Can you point to the laws in your country that would make this illegal? I’m skeptical

I can, easily. Speaking for my country and assuming you are not on a fixed-term contract, you can only get fired for one of the three reasons:

1. Company's in financial trouble and forced to downsize.

2. The position becomes obsolete and there's no option to transition you into some other role. In this case, the company can't hire anyone with a similar-enough skillset to yours for at least a year (or maybe even longer, I'm not sure).

3. Gross incompetence, in which case you need to be given an opportunity to course correct via a few documented warnings before being fired. Every warning requires your signature so that the company can't just make them up and backdate them.

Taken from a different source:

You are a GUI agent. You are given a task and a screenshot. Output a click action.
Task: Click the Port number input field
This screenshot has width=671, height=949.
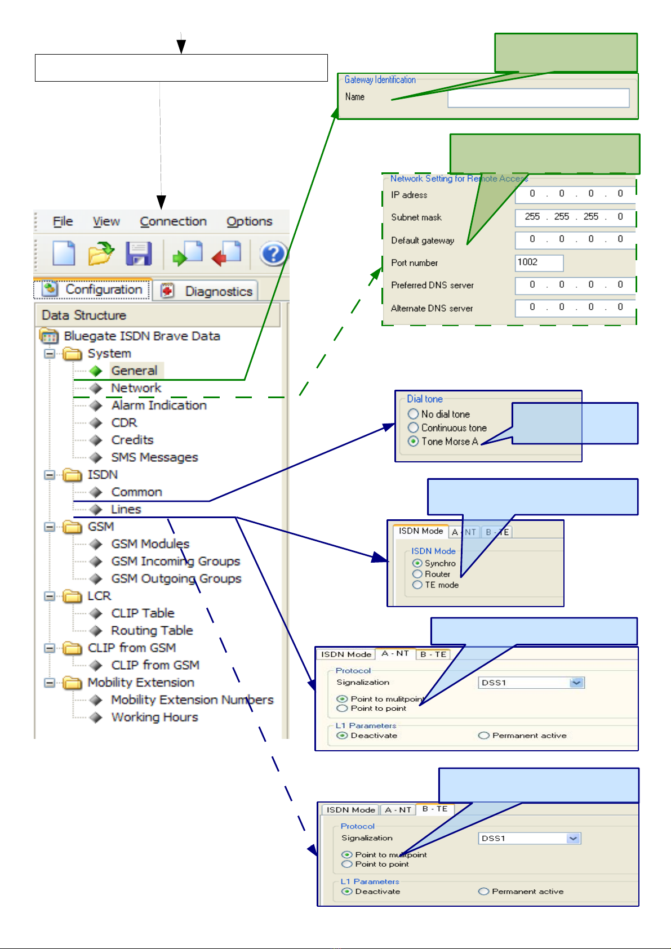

That said, you don't become a permanent employee on day one, a company can issue up to three fixed-term contract before being forced to give you a permanent one. If you're on a fixed-term contract, they can just not extend it without having to satisfy any of the criteria above. But after a maximum of 3 years at the same company (as the maximum length for a fixed-term contract is one year), the criteria for firing you increases drastically.

So, the only way this could happen in my country is if the company stops renewing fixed-term contracts for recent employees, but then it wouldn't all be at the same time and you'd get the hint before the time comes to plan accordingly.

  • >Speaking for my country

    I like how none of you ever reveal this mysterious country you're from, probably so you don't get called on the claims you're making.

    Anyway, in my country unemployment is 0% and everyone is rich and there are no problems. Why can't your country achieve the same?